#### EXERCISE BRIEF
Working from the data below, write out exactly the lines from its first through the line that contains "Given: Focus the", both ends included and pictures omitted.
*** DATA EXTRACTS ***
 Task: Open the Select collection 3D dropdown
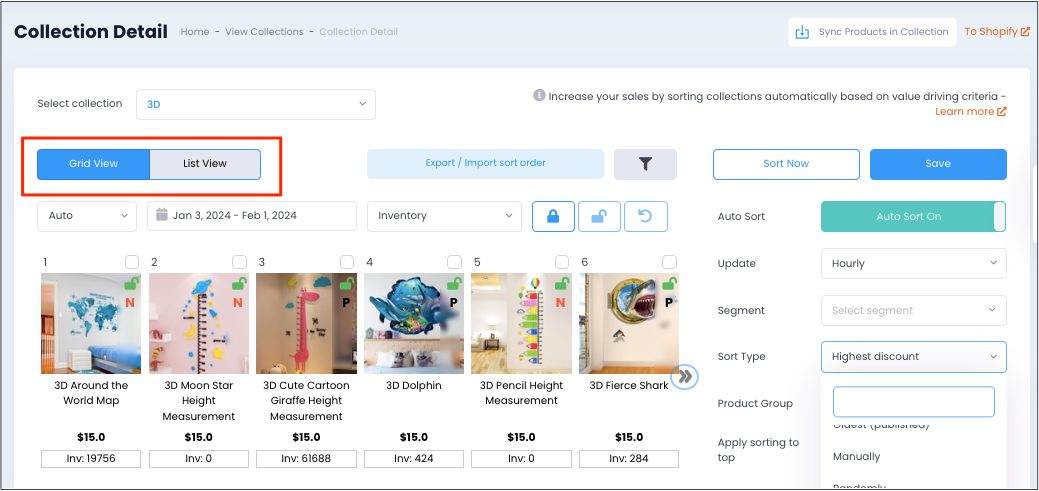tap(256, 105)
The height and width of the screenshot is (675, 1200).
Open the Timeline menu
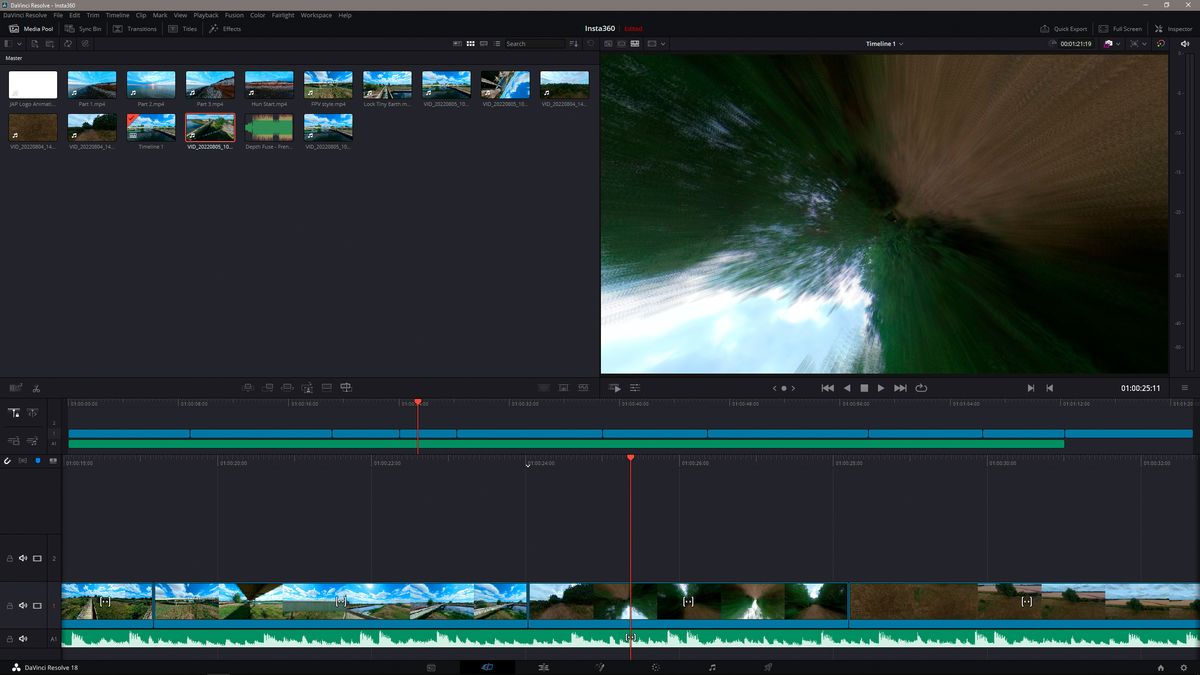(118, 15)
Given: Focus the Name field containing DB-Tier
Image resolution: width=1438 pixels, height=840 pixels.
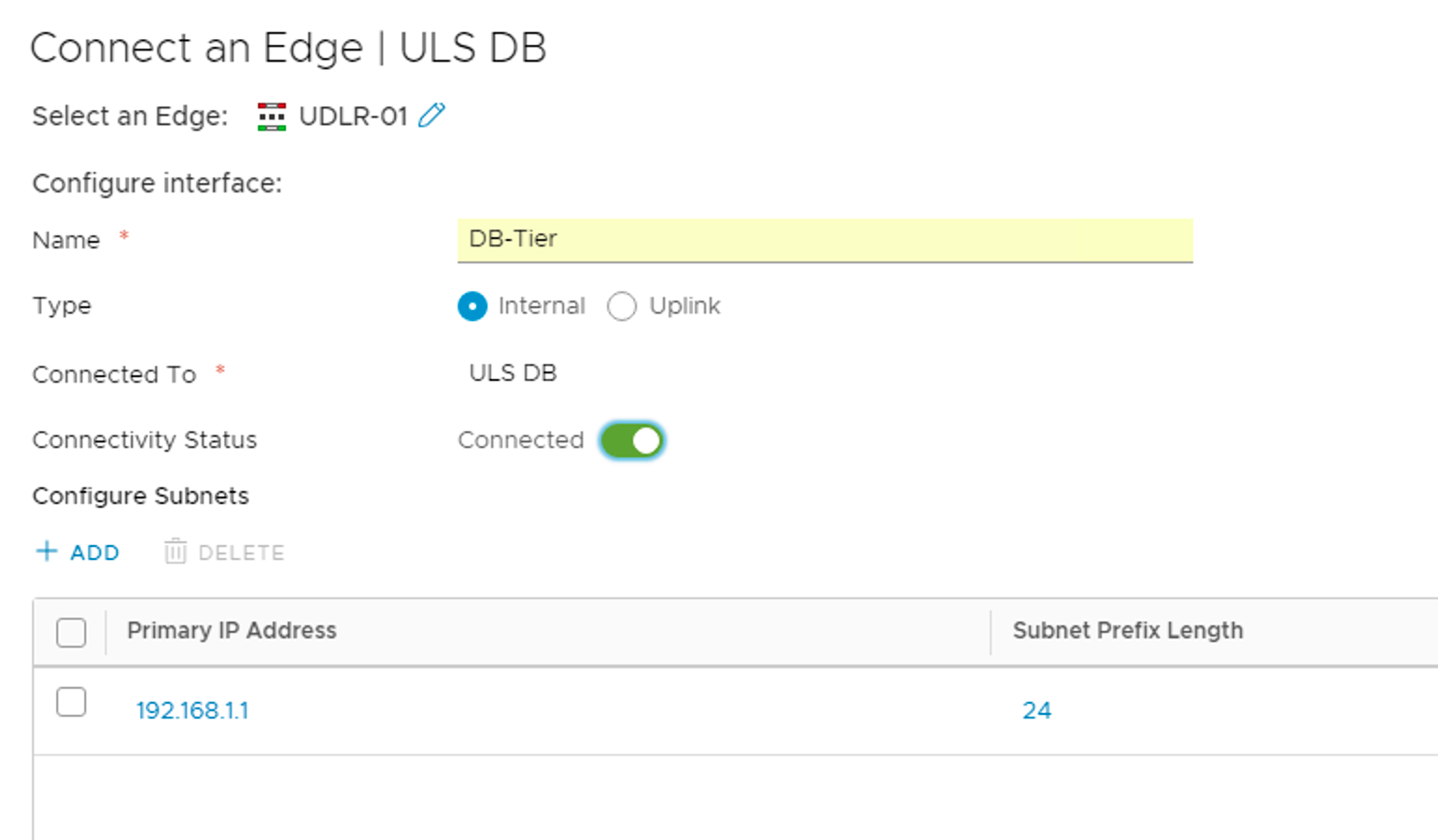Looking at the screenshot, I should [825, 240].
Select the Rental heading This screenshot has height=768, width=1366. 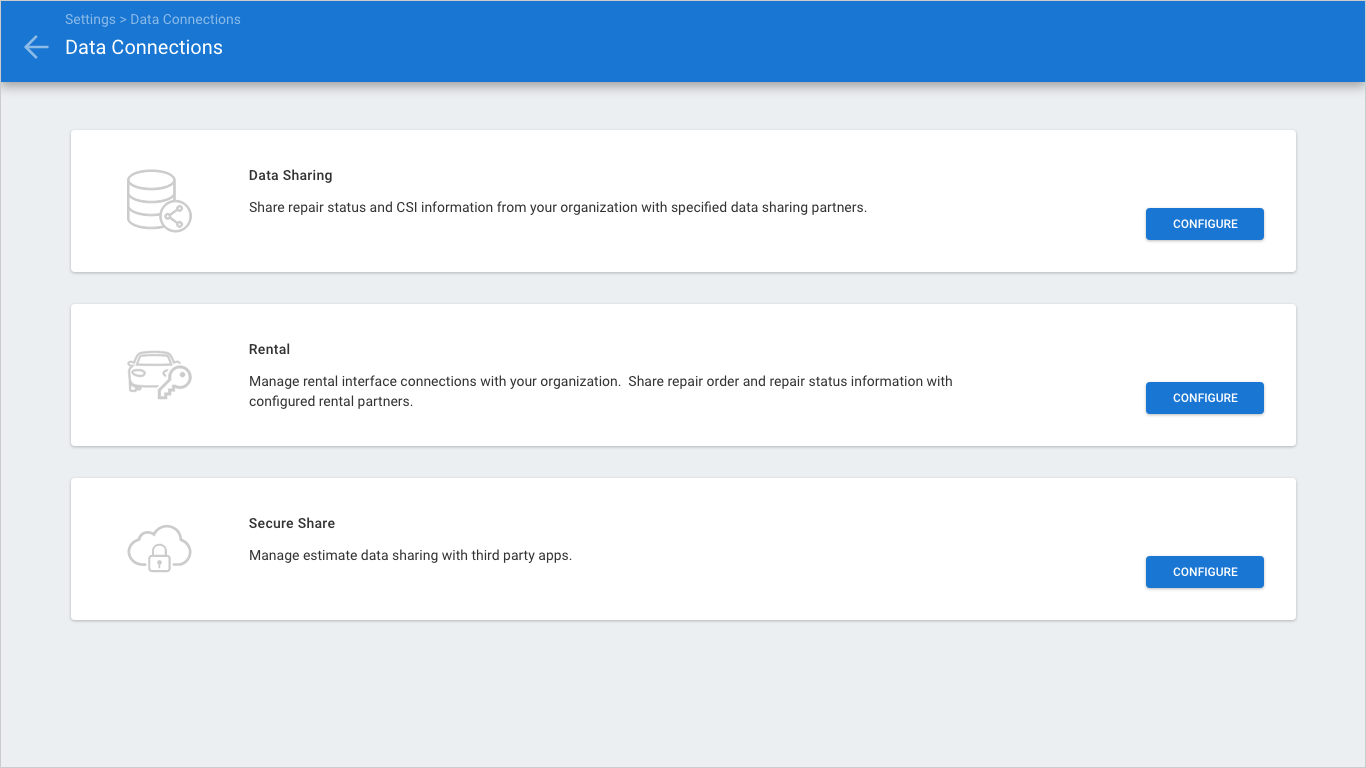(x=269, y=349)
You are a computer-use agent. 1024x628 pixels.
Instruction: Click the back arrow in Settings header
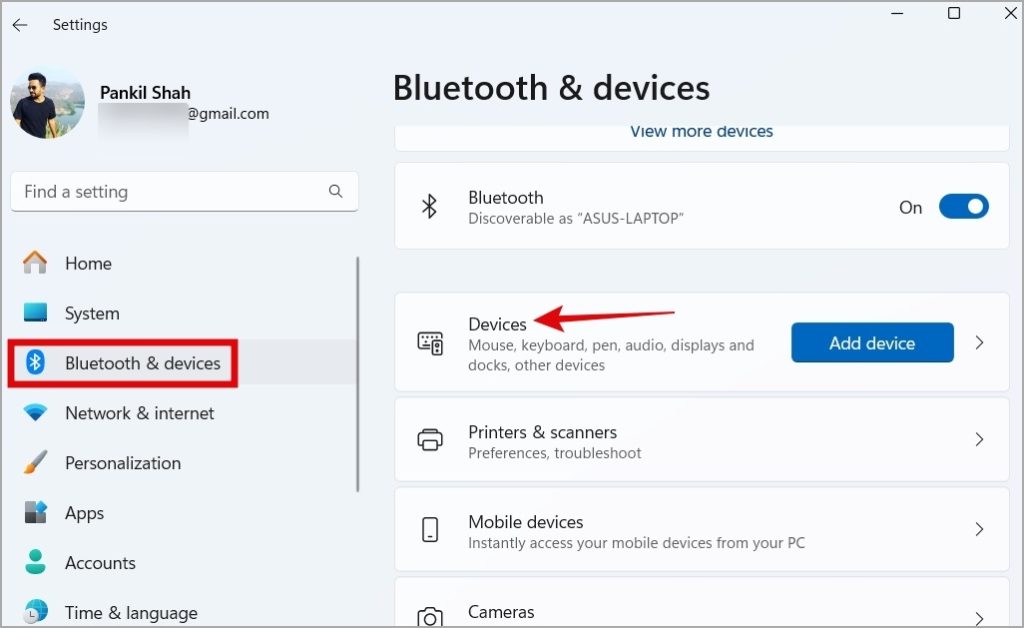20,25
*** End of DATA EXTRACTS ***
#### RESULT
 Task: Open the Select collection 3D dropdown
tap(256, 105)
The height and width of the screenshot is (675, 1200).
Open the Timeline menu
(118, 15)
Given: Focus the Name field containing DB-Tier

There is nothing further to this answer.